Maria Sibylla was fascinated by caterpillars and how they morphed into butterflies. For years she brought caterpillars into her house and observed how they developed. In 1679 she published a book of butterfly paintings with notes, titled Caterpillars, Their Wondrous Transformation. Unusually, the book was printed in German rather than Latin, and also unusual, featured paintings of the caterpillars and butterflies on the same page, posed on the plants they actually ate. She and her daughters would hand
color the prints in the book for double the usual price. The work was solid natural history but appears to have also had a sense of how the human soul emerges from the body and arrives in heaven.
She and her daughters moved back to Frankfurt in 1782 because her stepfather died, and her mother had to sell some 300 paintings. Maria Sibylla had a good head for business and sold the paintings. In 1683 she published a second book on caterpillars with more than 100 copperplate
illustrations, and hand colored them for buyers willing to pay more. In 1685 she took her elderly mother and daughters to join the Labadists, a messianic Protestant splinter group. Her husband objected and
she ignored him. He was allowed to divorce her and remarry. She took back her maiden name of Merian, left the colony a year before it collapsed, and moved her family to Amsterdam.
There she gave painting lessons and got commissions to paint flowers from a garden and items from cabinets of curiosities. She decided she wanted to go to the Dutch South American colony of Suriname, which she
knew about from the sect she had belonged to, which unsuccessfully tried missionary work there. She did not have enough money to finance the trip, but most unusually she was given a grant by the city of Amsterdam to go. So in June of 1699 at age 52 and accompanied by her 22 year old daughter
Dorothea Maria, she left for the colony. They did so without a male escort, highly unusual in 1699 even for the relatively progressive Dutch.
They arrived in Paramaribo, the town which the Dutch had exchanged in 1667 for New York City (once called New Amsterdam). The town had a few hundred Dutch settlers and a few thousand slaves. The settlers mocked her but did not interfere. She hired several slaves and an Indian couple and went exploring, after a time in the city painting. She seems to have learned creole, the local dialect. She rented a house, planted a garden and watched as her flowers grew, and collected hundreds of species of plants and caterpillars. She and her daughter preserved all kinds of specimens in alcohol—snakes, frogs, even an iguana and a crocodile.

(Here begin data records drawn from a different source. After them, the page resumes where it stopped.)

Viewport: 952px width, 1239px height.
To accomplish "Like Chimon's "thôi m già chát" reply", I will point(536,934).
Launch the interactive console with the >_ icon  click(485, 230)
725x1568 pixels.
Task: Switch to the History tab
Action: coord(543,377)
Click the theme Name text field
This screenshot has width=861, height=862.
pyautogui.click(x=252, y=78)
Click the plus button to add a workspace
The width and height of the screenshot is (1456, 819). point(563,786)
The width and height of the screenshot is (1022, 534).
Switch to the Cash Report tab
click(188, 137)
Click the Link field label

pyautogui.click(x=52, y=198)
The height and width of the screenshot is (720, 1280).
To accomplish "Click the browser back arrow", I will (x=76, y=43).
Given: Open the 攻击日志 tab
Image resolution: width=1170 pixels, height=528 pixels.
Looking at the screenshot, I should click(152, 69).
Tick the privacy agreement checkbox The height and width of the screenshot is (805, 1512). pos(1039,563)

After two years her health began to deteriorate, so they returned to Amsterdam, with luggage that included a large number of specimens, many paintings, and her journal of Suriname (part of a journal she kept for 30 years). Maria Sibylla did copperplates of paintings of butterflies and other creatures for a book on Suriname, It was done on a subscription basis, patrons paid in advance for their book, which paid for the costs of printing. It was sold for 15 guilders a copy, double for the printed illustrations to be hand painted by her or her daughters.
Her journal is a useful source for anyone researching colonial Dutch Suriname or Dutch ways of life. Her paintings were so exact that modern biologists can precisely identify the species. She died in 1719, a woman who defied convention and lived her life the way she wanted to.
After her death, her daughters came out with a new and expanded edition of the Suriname book. Her daughter Dorothea married the artist Georg Gsell, who became court painter for the Russian tsar Peter the Great. Some of her books have survived and are sold, if and when they go on the market, for large sums. Her work was both scientifically exact and also art that still pleases the eye.